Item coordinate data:

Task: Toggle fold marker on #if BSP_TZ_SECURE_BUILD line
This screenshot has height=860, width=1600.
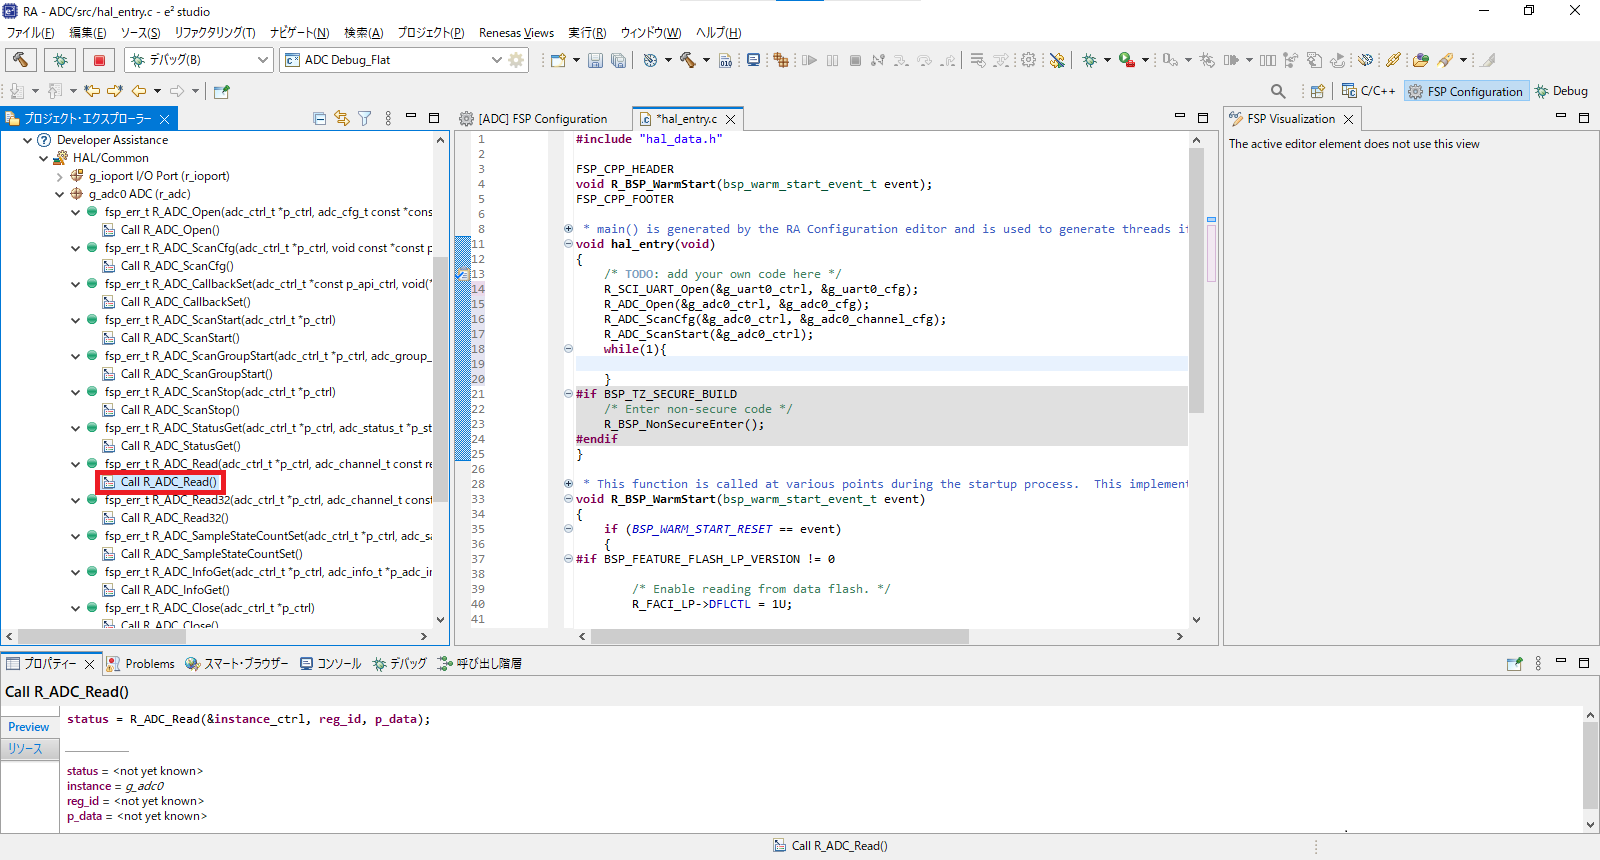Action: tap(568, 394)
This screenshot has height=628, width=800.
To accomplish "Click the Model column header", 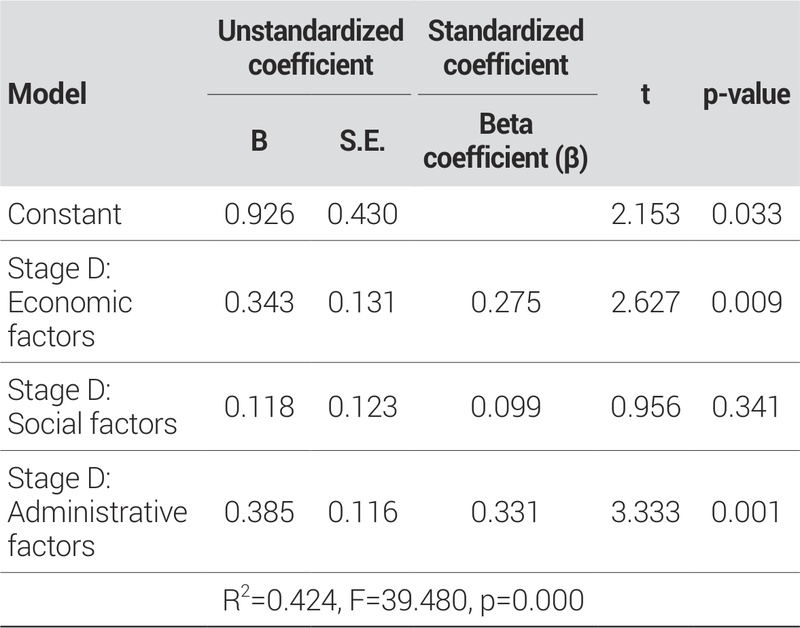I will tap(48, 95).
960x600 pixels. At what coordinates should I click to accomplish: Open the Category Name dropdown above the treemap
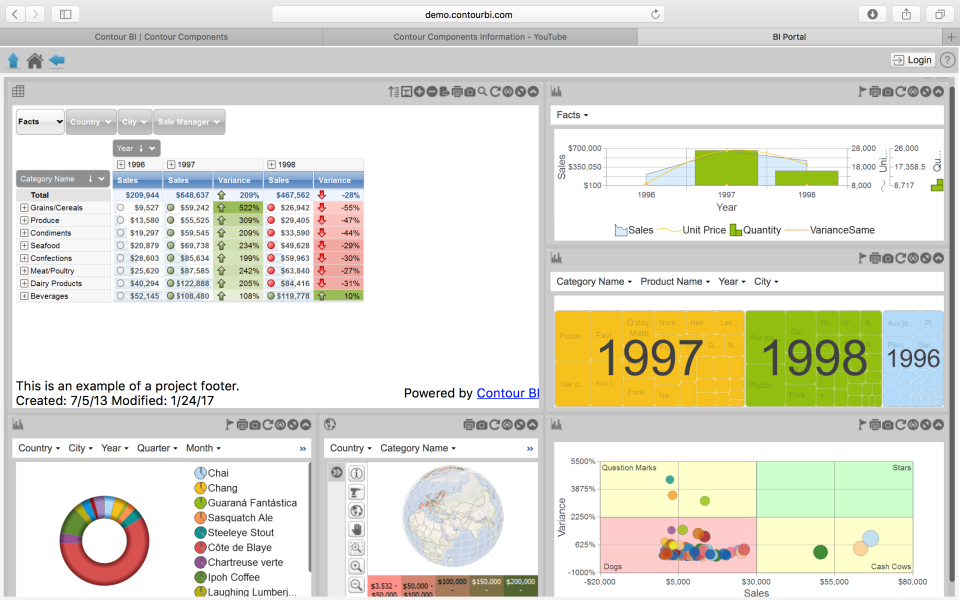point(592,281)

- _TASK GOAL_
Update everything from the line containing "960x600 pixels. At" down to the end of the listing, changing "dropdown" to "menu" and keeping the rest the same. Leave the pictures out.

- _SOLUTION TO THIS EXERCISE_
960x600 pixels. At what coordinates should I click to accomplish: Open the Category Name menu above the treemap
point(592,281)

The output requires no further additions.